* [WHAT YOU HAVE TO DO] The result should be the lines from the one holding "The image size" to the final line of the records below, repeated exactly and with no pictures.

[[ DATA EXTRACT open ]]

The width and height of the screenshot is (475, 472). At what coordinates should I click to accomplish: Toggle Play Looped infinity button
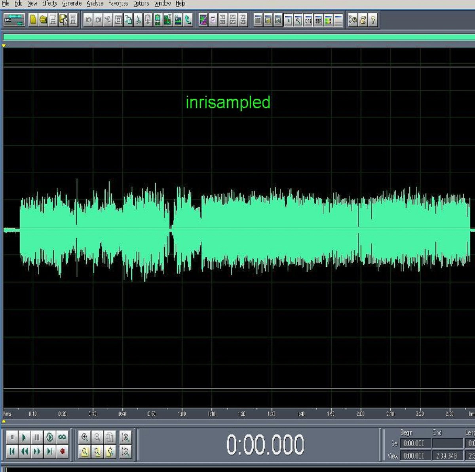(62, 438)
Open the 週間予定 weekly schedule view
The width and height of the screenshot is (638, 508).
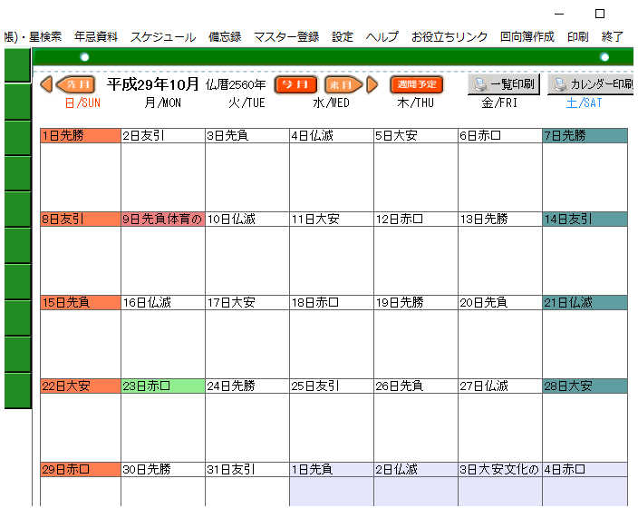pos(417,84)
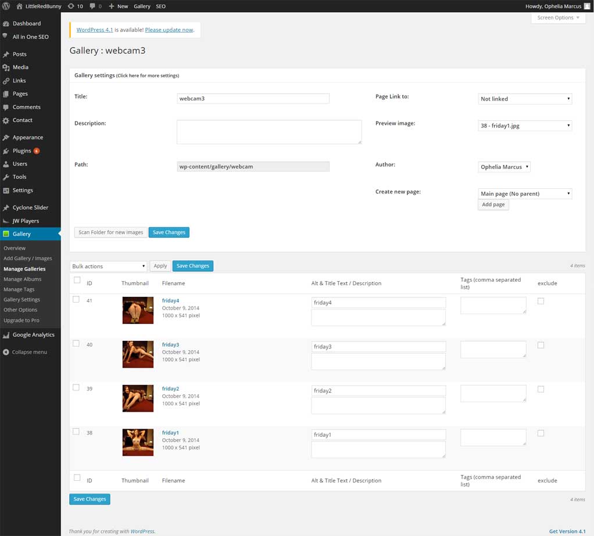Click the Please update now link
The width and height of the screenshot is (594, 536).
(169, 30)
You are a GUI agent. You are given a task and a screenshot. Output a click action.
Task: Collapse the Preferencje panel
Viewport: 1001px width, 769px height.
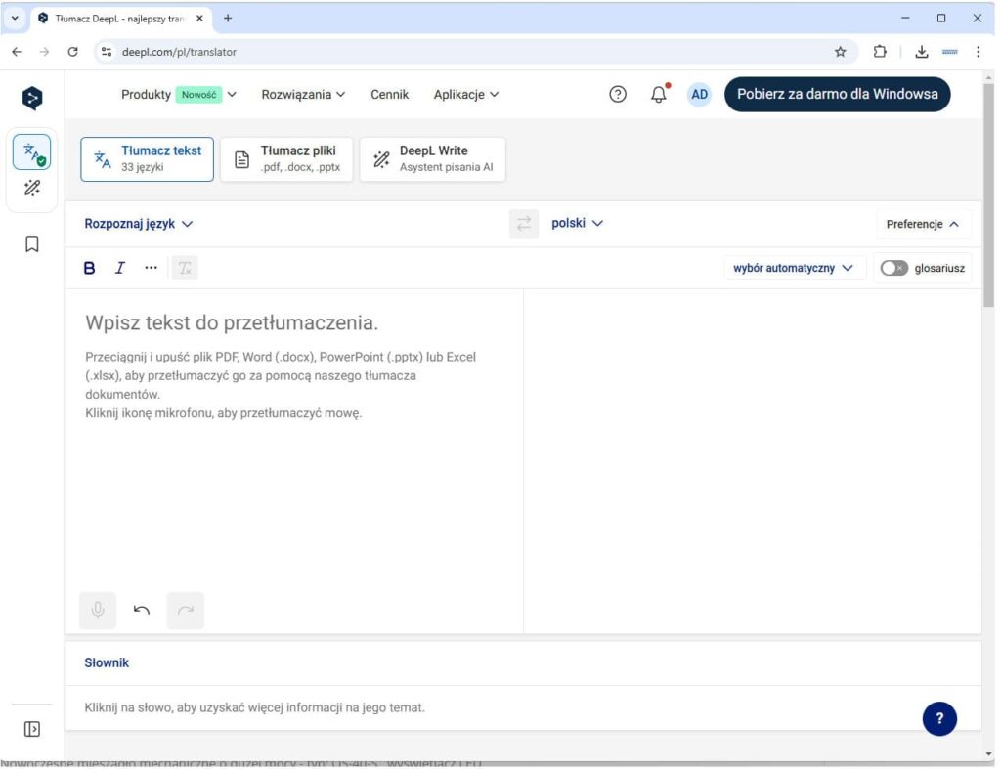(x=923, y=224)
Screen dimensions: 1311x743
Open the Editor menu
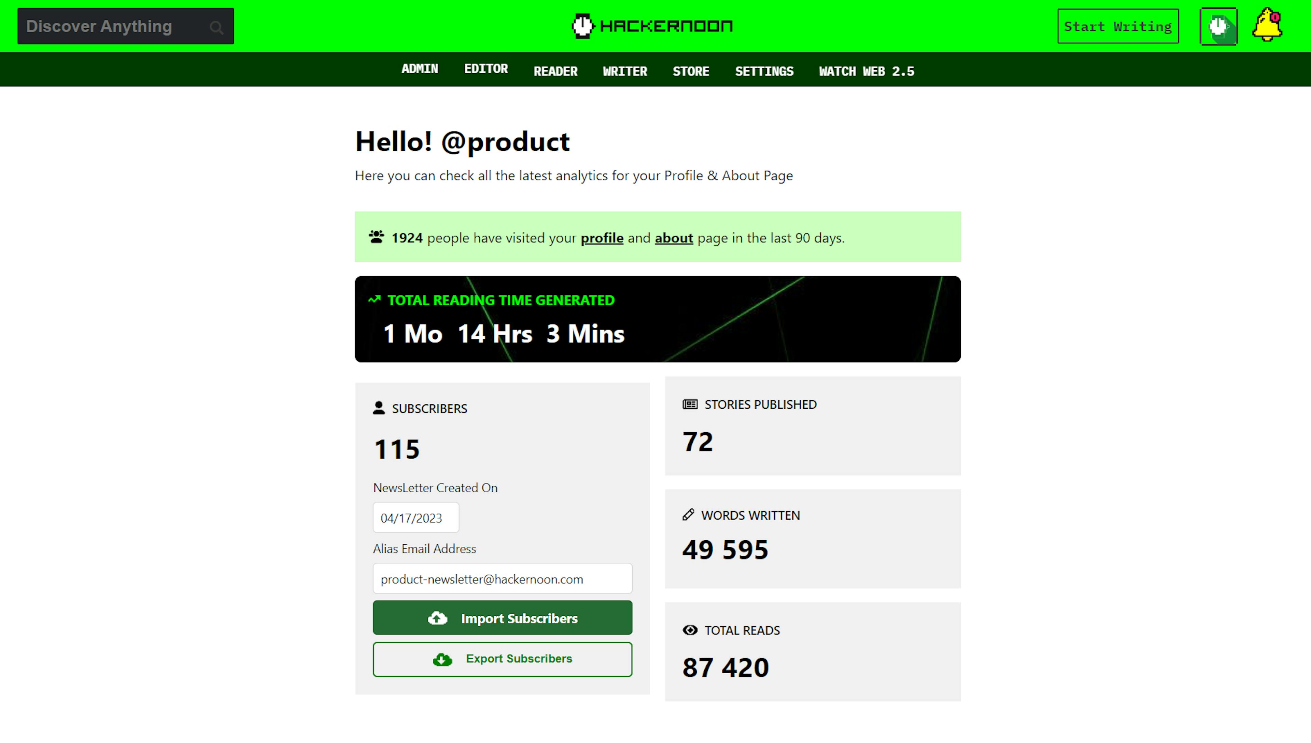[486, 69]
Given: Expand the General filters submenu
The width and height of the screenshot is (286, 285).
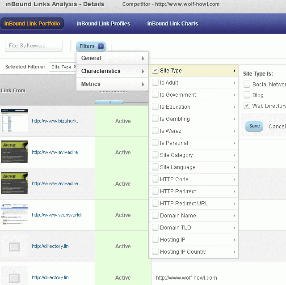Looking at the screenshot, I should point(112,58).
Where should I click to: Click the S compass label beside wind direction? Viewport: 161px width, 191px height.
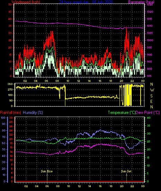point(151,96)
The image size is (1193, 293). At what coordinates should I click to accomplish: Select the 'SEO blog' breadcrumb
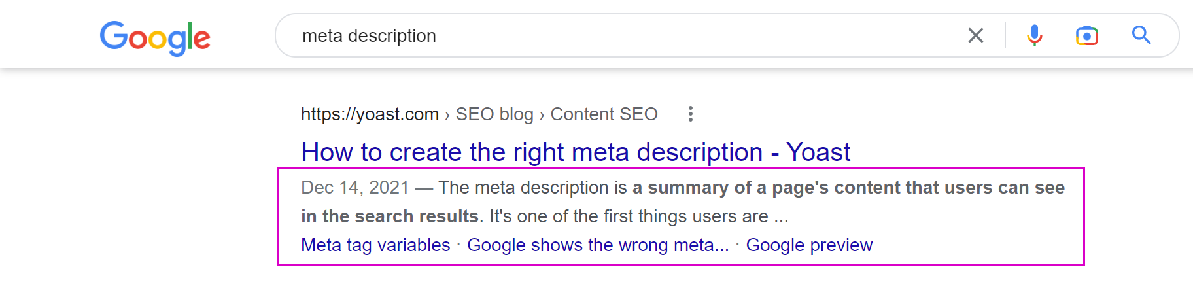tap(494, 114)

[[ DATA EXTRACT closed ]]

* [OUTPUT OF THE EXERCISE]
The image size is (1193, 293). At what coordinates should I click to accomplish: Select the 'SEO blog' breadcrumb
tap(494, 114)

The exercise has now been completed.